BEGIN EXTRACTED RECORDS
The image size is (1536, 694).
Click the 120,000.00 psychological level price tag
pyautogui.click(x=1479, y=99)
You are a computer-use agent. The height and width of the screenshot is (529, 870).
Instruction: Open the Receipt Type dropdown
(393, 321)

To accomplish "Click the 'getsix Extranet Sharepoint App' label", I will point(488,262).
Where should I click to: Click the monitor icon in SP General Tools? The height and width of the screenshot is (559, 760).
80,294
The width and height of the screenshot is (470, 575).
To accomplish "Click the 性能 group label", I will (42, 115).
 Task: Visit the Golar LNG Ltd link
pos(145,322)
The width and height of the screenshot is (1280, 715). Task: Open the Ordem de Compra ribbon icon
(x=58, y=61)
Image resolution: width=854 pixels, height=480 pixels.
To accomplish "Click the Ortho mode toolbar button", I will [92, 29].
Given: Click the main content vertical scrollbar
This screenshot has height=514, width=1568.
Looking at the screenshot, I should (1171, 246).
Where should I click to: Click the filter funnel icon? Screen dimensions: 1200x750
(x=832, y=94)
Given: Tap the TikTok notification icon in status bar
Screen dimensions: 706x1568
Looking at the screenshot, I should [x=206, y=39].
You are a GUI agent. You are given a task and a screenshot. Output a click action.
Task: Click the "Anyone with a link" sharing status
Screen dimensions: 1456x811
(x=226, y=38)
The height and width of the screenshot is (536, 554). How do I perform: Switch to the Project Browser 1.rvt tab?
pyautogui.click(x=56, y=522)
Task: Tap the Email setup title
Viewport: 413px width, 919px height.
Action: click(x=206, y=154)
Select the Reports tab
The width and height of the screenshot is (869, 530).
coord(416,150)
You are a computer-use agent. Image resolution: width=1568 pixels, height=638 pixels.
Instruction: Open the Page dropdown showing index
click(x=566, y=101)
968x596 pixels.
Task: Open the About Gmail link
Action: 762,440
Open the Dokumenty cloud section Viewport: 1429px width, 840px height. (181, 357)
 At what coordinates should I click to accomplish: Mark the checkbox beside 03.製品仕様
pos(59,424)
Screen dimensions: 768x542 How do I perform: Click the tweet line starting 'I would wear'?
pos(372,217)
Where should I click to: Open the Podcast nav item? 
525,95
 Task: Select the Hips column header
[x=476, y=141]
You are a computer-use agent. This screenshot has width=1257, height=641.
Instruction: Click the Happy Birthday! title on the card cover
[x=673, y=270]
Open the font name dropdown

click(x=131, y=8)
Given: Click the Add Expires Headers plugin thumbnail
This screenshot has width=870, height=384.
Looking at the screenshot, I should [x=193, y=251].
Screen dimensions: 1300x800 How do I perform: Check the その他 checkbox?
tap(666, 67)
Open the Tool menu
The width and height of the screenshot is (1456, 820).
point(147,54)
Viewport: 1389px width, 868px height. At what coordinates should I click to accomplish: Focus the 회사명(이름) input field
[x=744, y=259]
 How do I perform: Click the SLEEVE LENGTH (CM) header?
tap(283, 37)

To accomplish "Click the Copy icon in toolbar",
END EXTRACTED RECORDS
Copy every line of the data above in which the string "agent" appears.

SOLUTION:
You are a computer-use agent. The height and width of the screenshot is (529, 870).
You are a GUI agent. You are given a task and a screenshot. Output a click action.
You are a computer-use agent. Image resolution: width=1568 pixels, height=638 pixels.
You are a computer-use agent. This screenshot has width=1257, height=641.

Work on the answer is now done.